_INSTRUCTIONS:_
a - In the text on Sean Gilbert's bid to run the NFL players union, what minimum salary does Gilbert want for players?
b - Extend the text on Sean Gilbert's bid to run the NFL players union, picking up after its final line.

_SELECTED EXTRACT:_
Sean Gilbert and DeMaurice Smith need to go at it, town-hall stylebattle-royale style in a debate. After all, these are the two men who could go head-to-head for the NFLPA executive director spot soon, even if the sitting executive director Smith has no plans of leaving his post.
 

 

Gilbert, the former NFL defensive tackle, is coming out guns blazing in his desire to take Smith's post and run the NFL's players union. And Gilbert has a radical and fascinating campaign platform for how he thinks the union should approach the next round of negotiations with the league.

 

http://sports.yahoo.com/blogs/nfl-shutdown-corner/nflpa-hopeful-sean-gilbert-proposes--1m-salary--18-games--other-changes-154229229.html

 

Here's the meat of his proposal.

 

1. Terminate the CBA under the provisions of anti-collusion. Mostly, so he can somehow get them to agree to:

3. Raise minimum salary to $1m
6. Rookie contracts reduced to 3 years
8. Players can only be franchise tagged once.

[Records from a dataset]
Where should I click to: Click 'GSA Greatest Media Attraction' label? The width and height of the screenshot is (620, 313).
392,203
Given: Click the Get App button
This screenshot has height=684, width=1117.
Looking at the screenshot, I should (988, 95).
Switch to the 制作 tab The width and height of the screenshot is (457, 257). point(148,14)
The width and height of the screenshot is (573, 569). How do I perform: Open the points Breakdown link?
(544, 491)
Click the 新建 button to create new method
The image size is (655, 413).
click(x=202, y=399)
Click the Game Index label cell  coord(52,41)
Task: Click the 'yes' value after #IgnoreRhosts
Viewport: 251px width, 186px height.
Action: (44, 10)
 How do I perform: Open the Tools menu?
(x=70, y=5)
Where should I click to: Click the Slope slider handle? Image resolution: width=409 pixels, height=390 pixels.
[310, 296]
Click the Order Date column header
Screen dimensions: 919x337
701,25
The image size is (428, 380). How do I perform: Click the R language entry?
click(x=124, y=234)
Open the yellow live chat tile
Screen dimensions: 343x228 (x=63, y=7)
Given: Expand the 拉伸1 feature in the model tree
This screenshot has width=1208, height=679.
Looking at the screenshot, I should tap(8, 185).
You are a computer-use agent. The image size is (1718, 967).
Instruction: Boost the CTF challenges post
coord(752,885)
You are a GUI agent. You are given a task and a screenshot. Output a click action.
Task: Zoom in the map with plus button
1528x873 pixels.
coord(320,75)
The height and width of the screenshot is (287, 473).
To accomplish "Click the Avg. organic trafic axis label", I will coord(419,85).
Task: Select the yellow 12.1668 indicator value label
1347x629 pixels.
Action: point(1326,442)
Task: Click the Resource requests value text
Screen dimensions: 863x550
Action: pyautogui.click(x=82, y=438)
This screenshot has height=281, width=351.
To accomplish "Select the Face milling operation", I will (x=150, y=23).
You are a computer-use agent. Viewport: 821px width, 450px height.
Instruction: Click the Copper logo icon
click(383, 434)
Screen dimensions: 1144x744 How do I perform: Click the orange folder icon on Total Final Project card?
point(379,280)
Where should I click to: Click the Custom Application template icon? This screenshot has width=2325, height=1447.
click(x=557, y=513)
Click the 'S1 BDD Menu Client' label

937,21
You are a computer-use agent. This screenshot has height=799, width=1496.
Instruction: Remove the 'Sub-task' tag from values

_ANSWERS BELOW:_
a - $1 million.

b -
10. Eliminate 2 preseason games
11. Eliminate comp draft picks.
12. Rookies can renegotiate their contracts whenever (Russell Wilson rule)
13. Rosters increase to 57 players
18. Teams must pay the entire salary cap each year. unspent money is metered out to players.
19. fug Roger Goodell. Yeah, it just says that, weird.
20. Money from fines goes to retired players in need.
21. Cutting a player now requires you to pay them 10% of remaining contract money to dissolve the contract.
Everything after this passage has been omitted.